Supplied records:
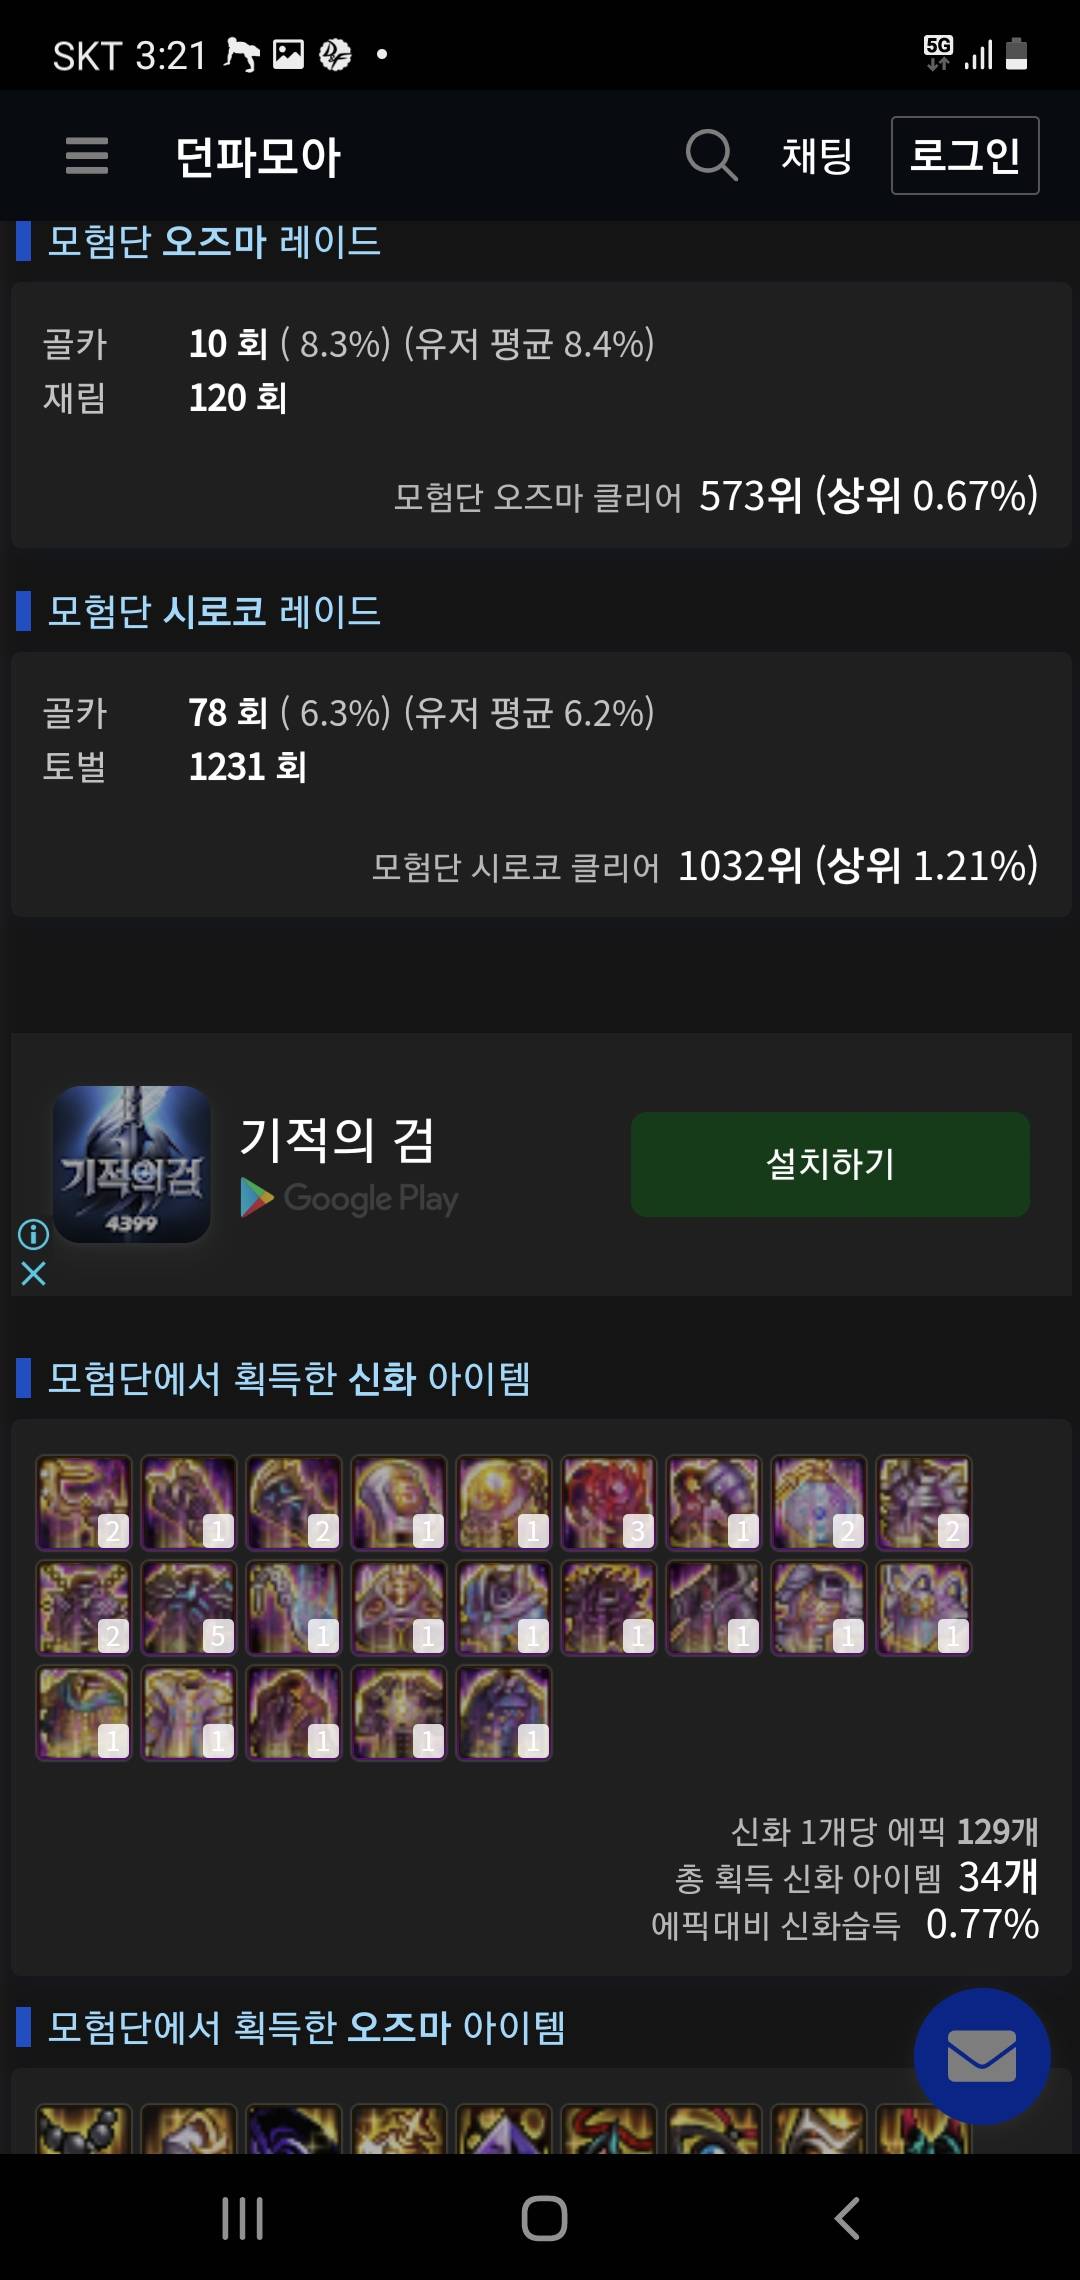Viewport: 1080px width, 2280px height.
Task: Open Android recent apps button
Action: click(x=242, y=2218)
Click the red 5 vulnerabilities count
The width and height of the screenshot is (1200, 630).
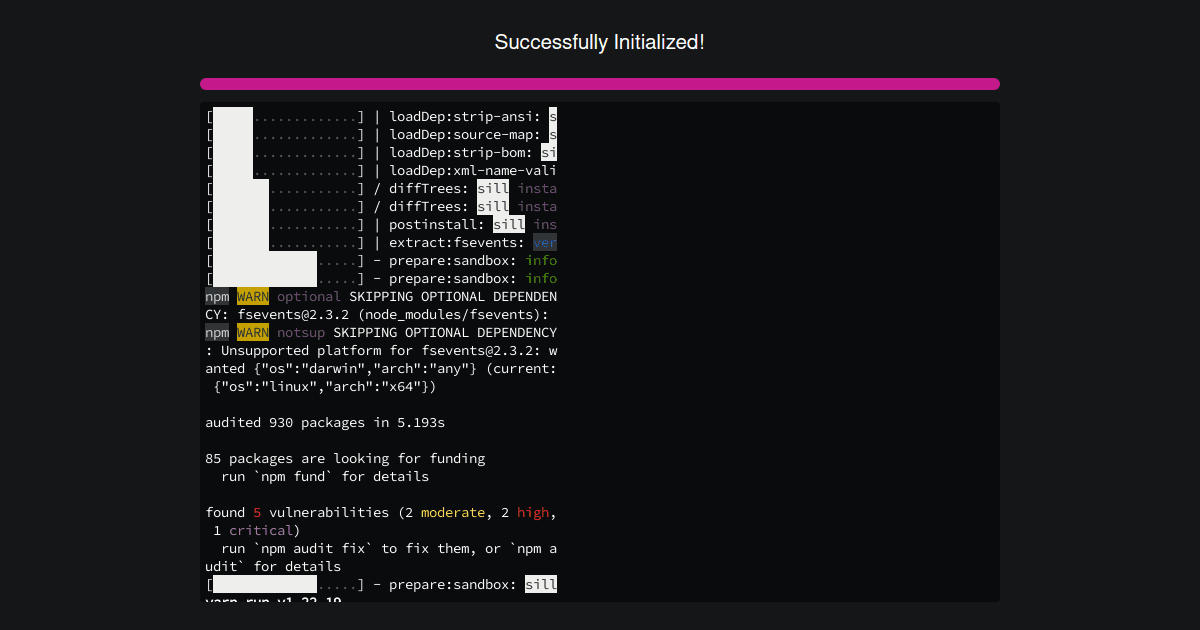click(256, 512)
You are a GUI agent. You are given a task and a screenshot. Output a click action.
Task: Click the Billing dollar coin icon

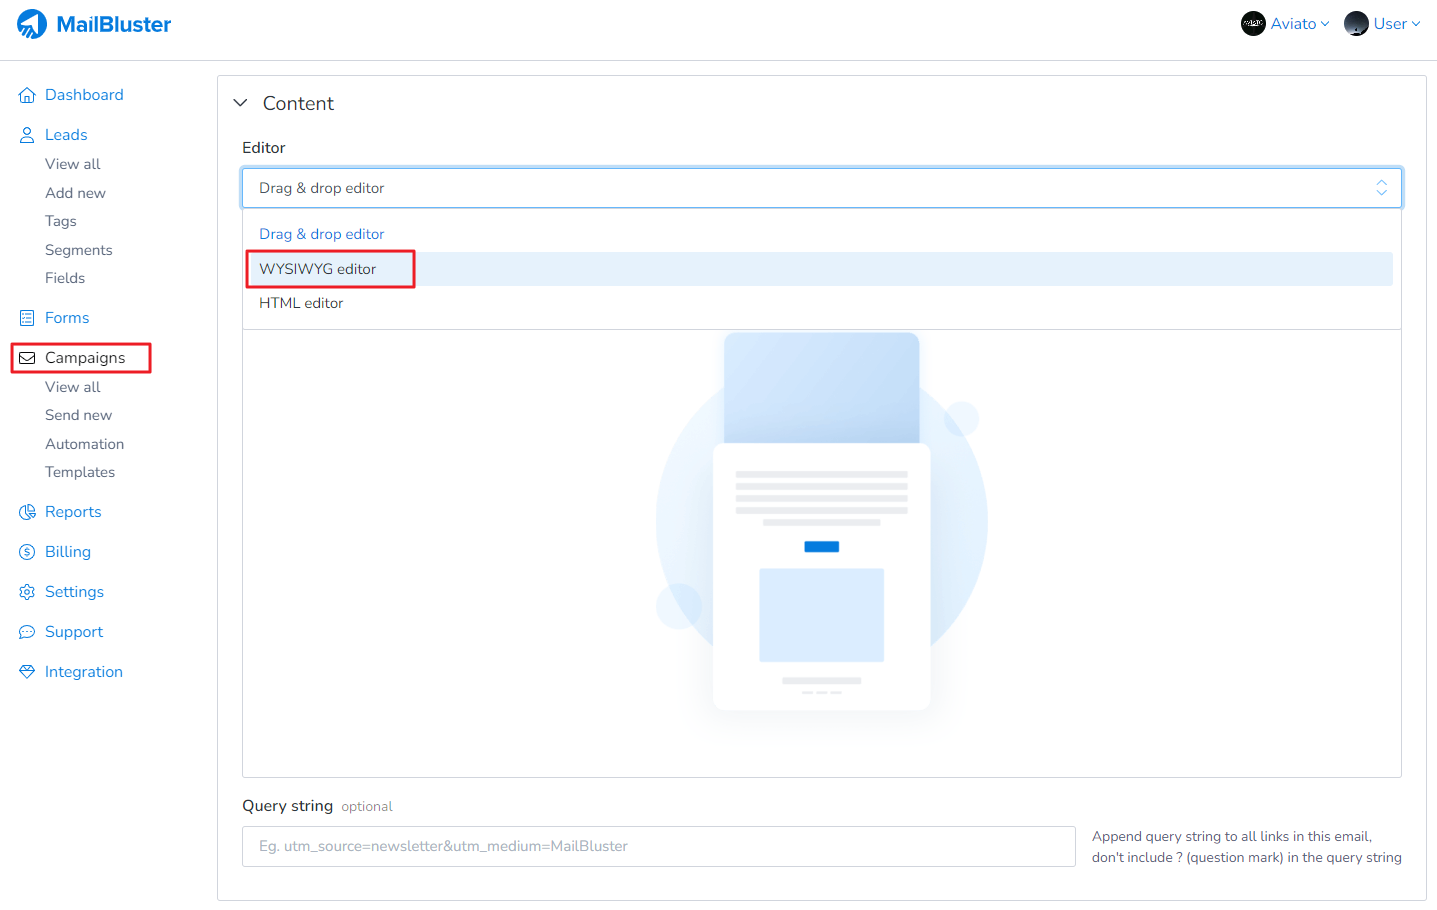(27, 552)
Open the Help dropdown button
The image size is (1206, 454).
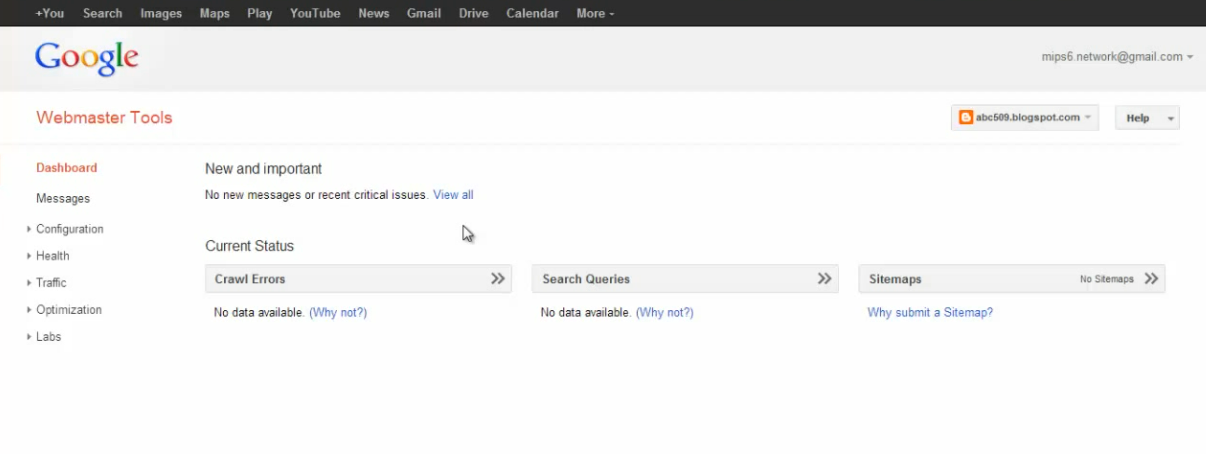coord(1147,118)
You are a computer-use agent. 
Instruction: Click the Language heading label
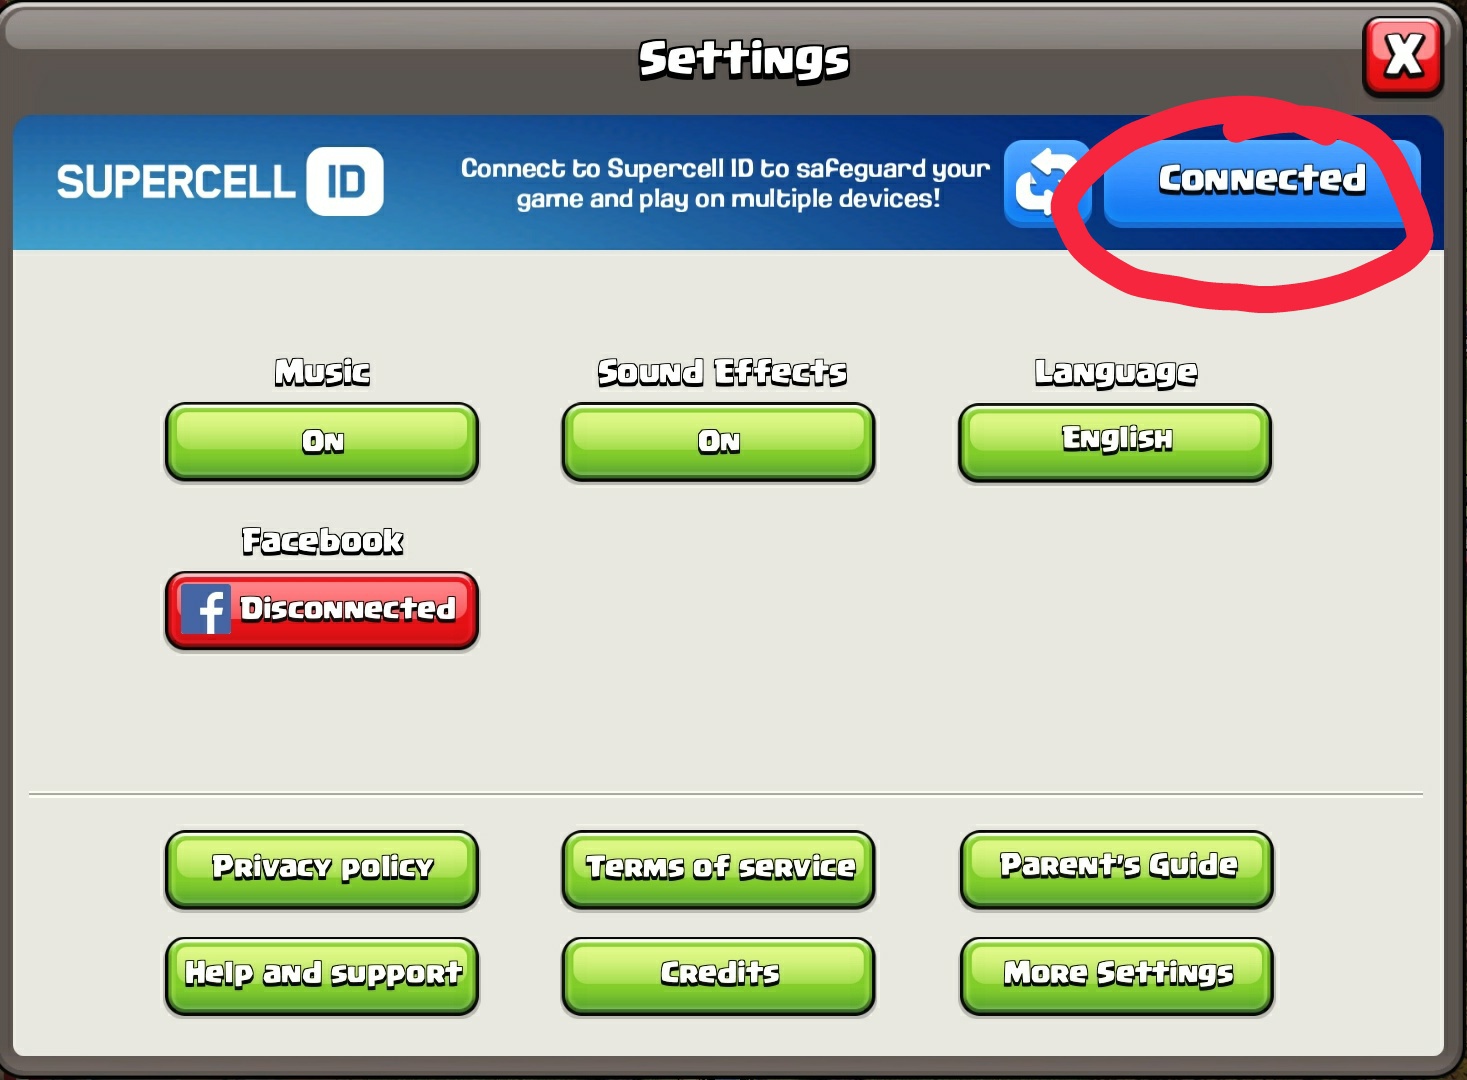pyautogui.click(x=1116, y=372)
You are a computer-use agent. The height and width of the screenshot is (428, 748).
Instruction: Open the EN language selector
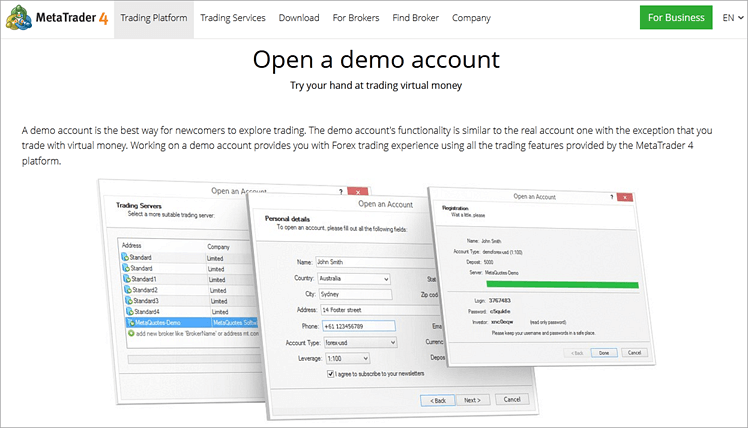728,18
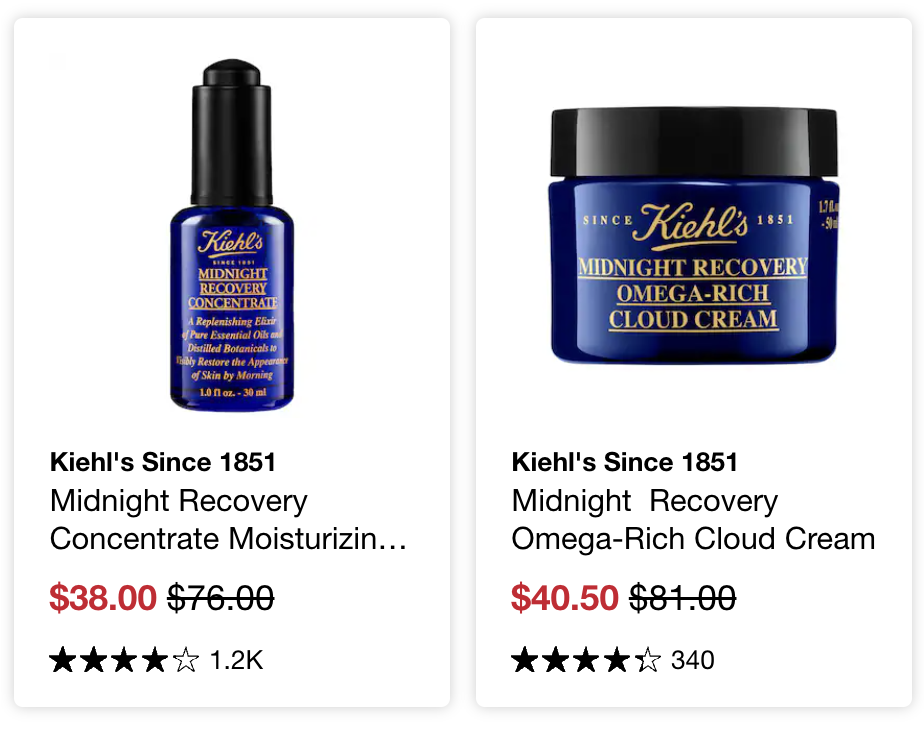Image resolution: width=924 pixels, height=730 pixels.
Task: Click the crossed-out $76.00 original price
Action: click(221, 597)
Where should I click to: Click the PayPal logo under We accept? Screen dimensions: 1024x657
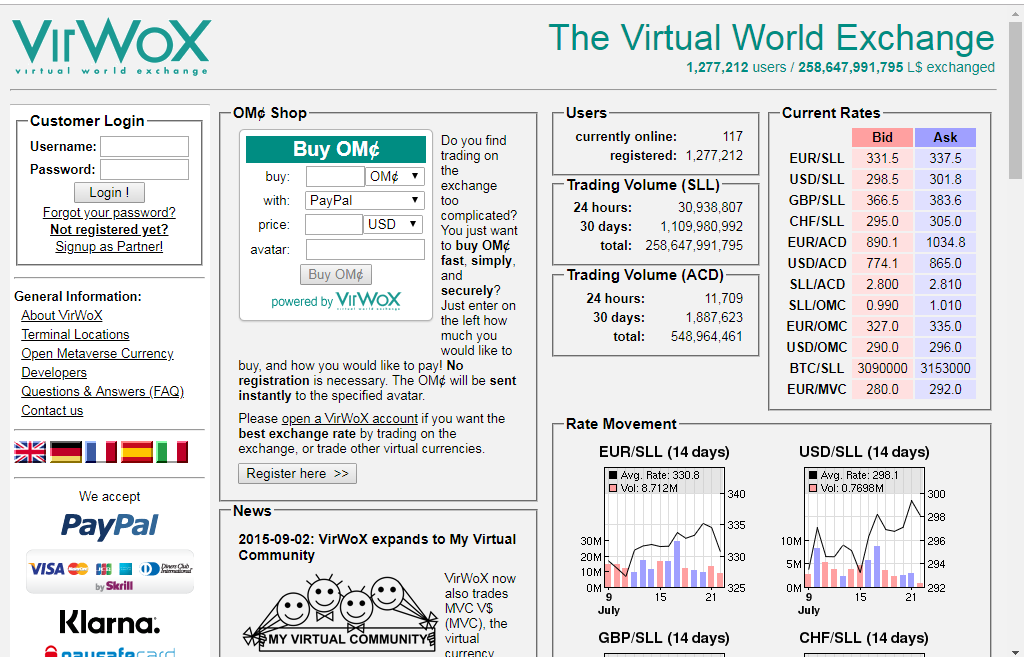(x=110, y=526)
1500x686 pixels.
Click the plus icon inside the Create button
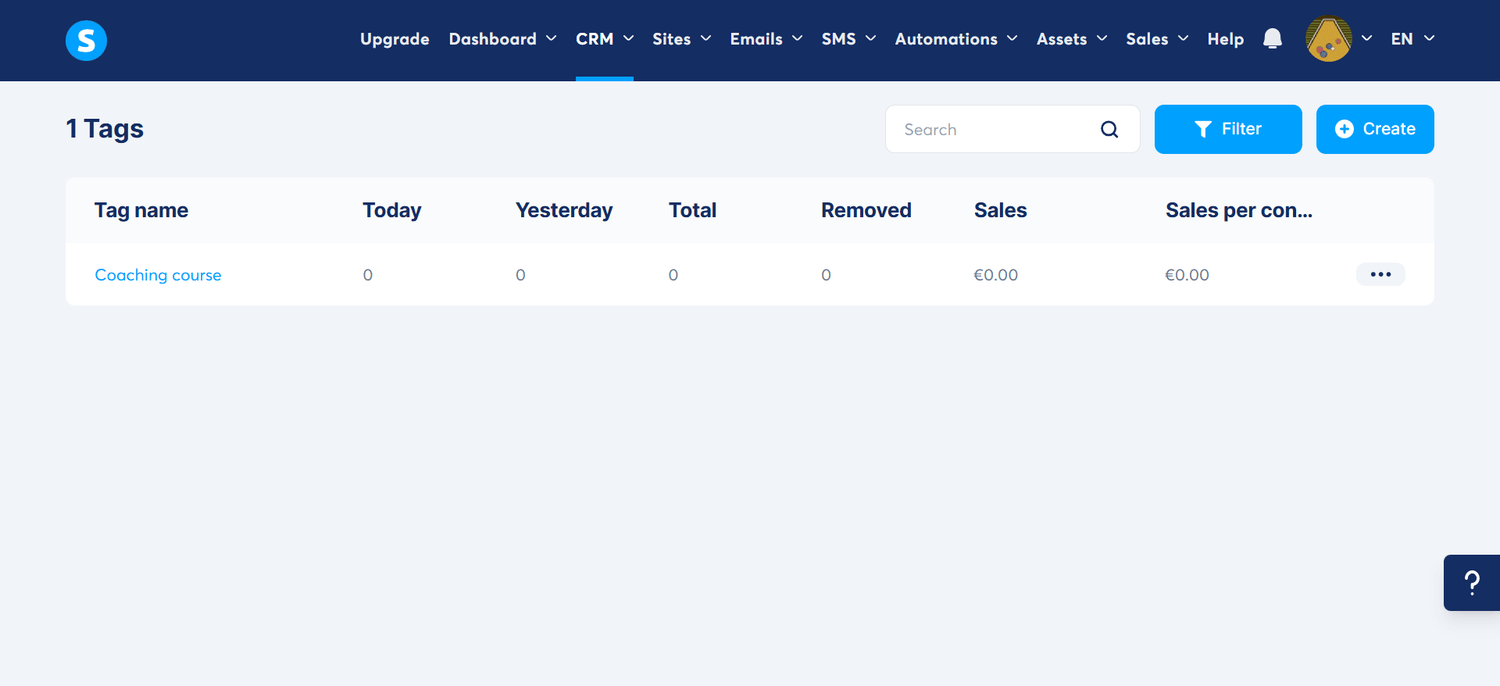coord(1346,129)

Required work:
Skip all pictures. Write out only the lines from the one containing "Click the red 5 vulnerabilities count" to the end of the listing above, inclusive, exactly as given.

Response box:
Click the red 5 vulnerabilities count
The width and height of the screenshot is (1200, 630).
click(256, 512)
You are a GUI agent. You are given a task and a screenshot. Output a click action.
Task: Click the Billing dollar coin icon

(27, 552)
Open the Help dropdown button
The image size is (1206, 454).
coord(1147,118)
You are a computer-use agent. 
Instruction: Click the Language heading label
pyautogui.click(x=1116, y=372)
You are a computer-use agent. The height and width of the screenshot is (428, 748).
Instruction: Open the EN language selector
728,18
Image resolution: width=924 pixels, height=730 pixels.
Task: Click the crossed-out $76.00 original price
Action: click(221, 597)
Where should I click to: Click the PayPal logo under We accept? Screen dimensions: 1024x657
(x=110, y=526)
1500x686 pixels.
Click the plus icon inside the Create button
coord(1346,129)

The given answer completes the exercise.